This is what we have done:

  1. Estimated the Circular Kernel Density

    • Fitting the Model: The function fitact() estimates this circular density model, considering wolves’ observed active periods. Here, it models img$solar[img$common_name=="Grey Wolf"], which represents the timestamps of grey wolf observations after converting to solar time.
  2. Confidence Interval Estimation and Sampling

    • sample = “model”: When sample="model", the function assumes a larger dataset and fits a statistical model to predict the distribution more reliably.
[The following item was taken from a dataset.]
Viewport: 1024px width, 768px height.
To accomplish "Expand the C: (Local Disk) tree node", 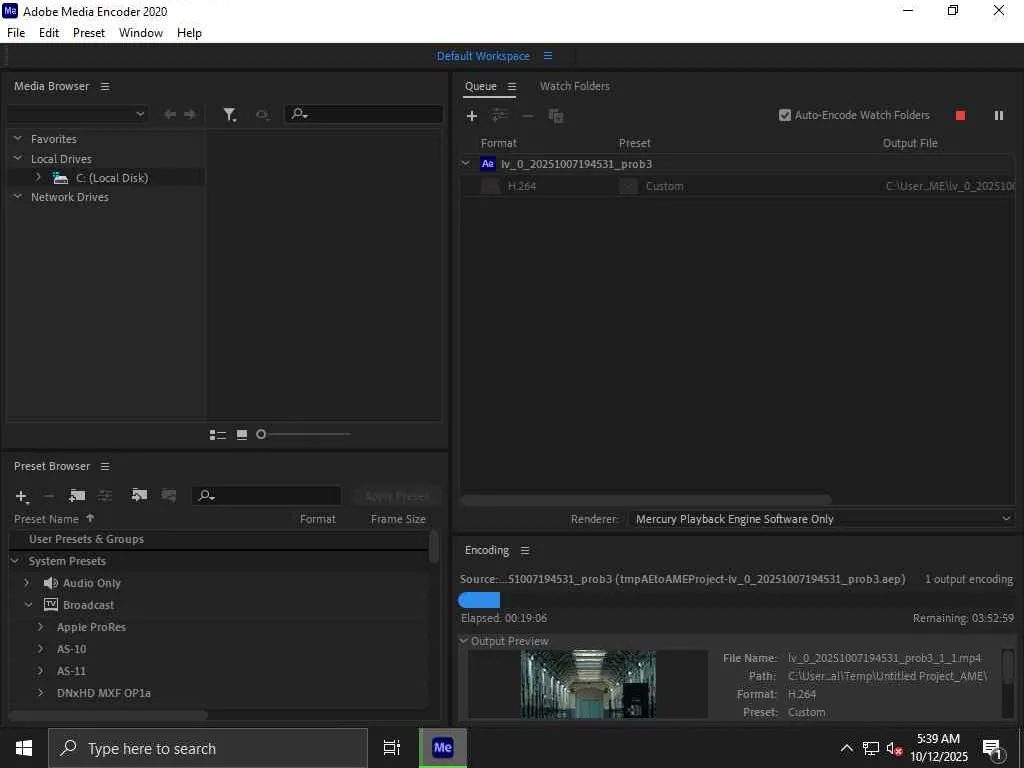I will 38,177.
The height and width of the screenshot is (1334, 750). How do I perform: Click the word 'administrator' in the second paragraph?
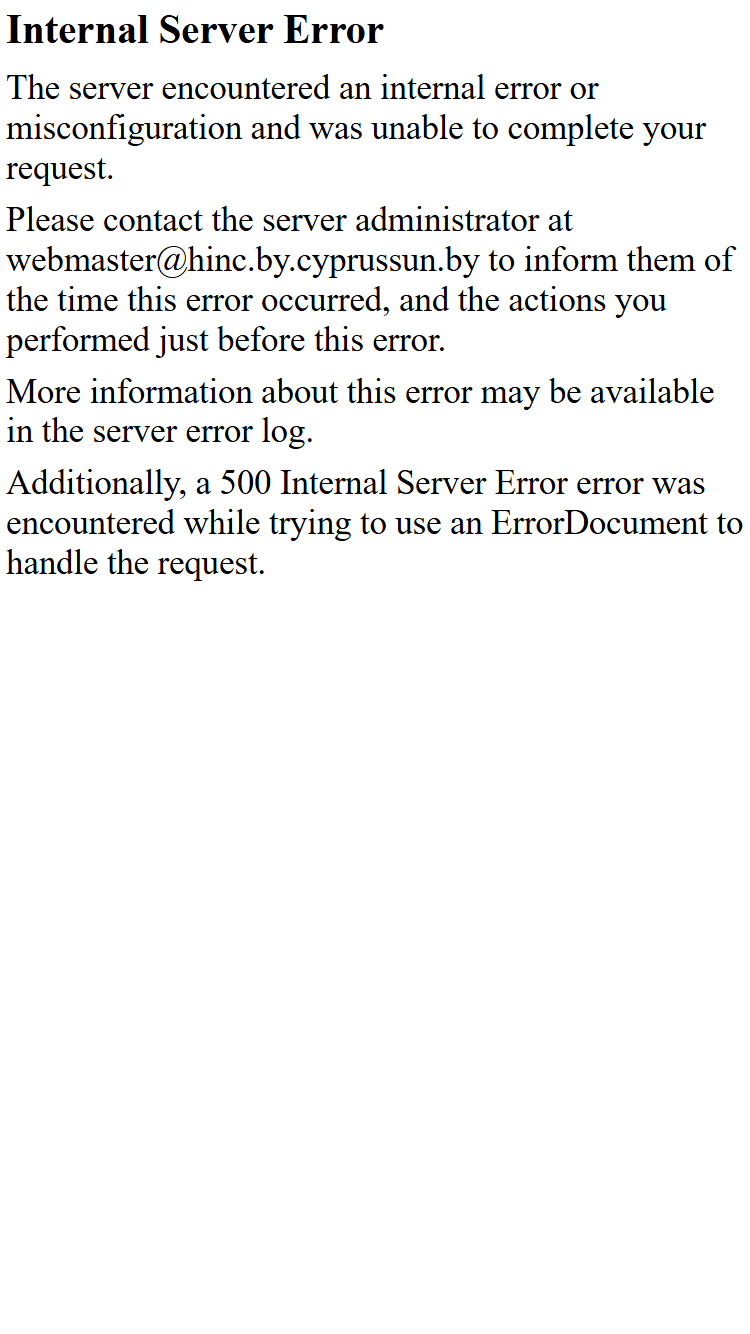(x=464, y=220)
This is suitable when sample sizes exceed 100-200 observations, as is typical for robust modeling.

    • sample = “data”: With smaller sample sizes (under 100), sample="data" is generally preferred because it relies more on the actual observed values than on modeled estimations, reducing overfitting or overly smoothed results.

  3. Repetitions for Confidence Intervals (reps=1000)

    • Bootstrap Repetitions: By setting reps=1000, the function uses 1000 bootstrap samples to estimate the confidence intervals around the KDE. This means it resamples from the data 1000 times, each time fitting a new kernel density to generate a distribution of estimates, which it then uses to build a more reliable confidence interval.
  4. Plotting the Activity Model

    • The plot(wolf_act) command visualizes the KDE, showing peaks and dips in wolf activity over a 24-hour solar time cycle. The peaks indicate periods when wolf sightings are most frequent, which can correlate with high activity periods like dawn or dusk. The confidence intervals around these peaks give a measure of uncertainty in the activity estimates.

The KDE curve seems to indicate that wolves are more active during the night, with a drop in activity from 12 to 16h.

We can also look at the raw data coming from the KDE:

# Extract the activity information from the wolf_act KDE
act_info <- slot(wolf_act, "act")
act_info
       act         se   lcl.2.5%  ucl.97.5% 
0.51721242 0.01985988 0.49364762 0.57362815 

The output tell us that wolves are active around 51% (SE 2.1%, 49-57%) of the daily cycle.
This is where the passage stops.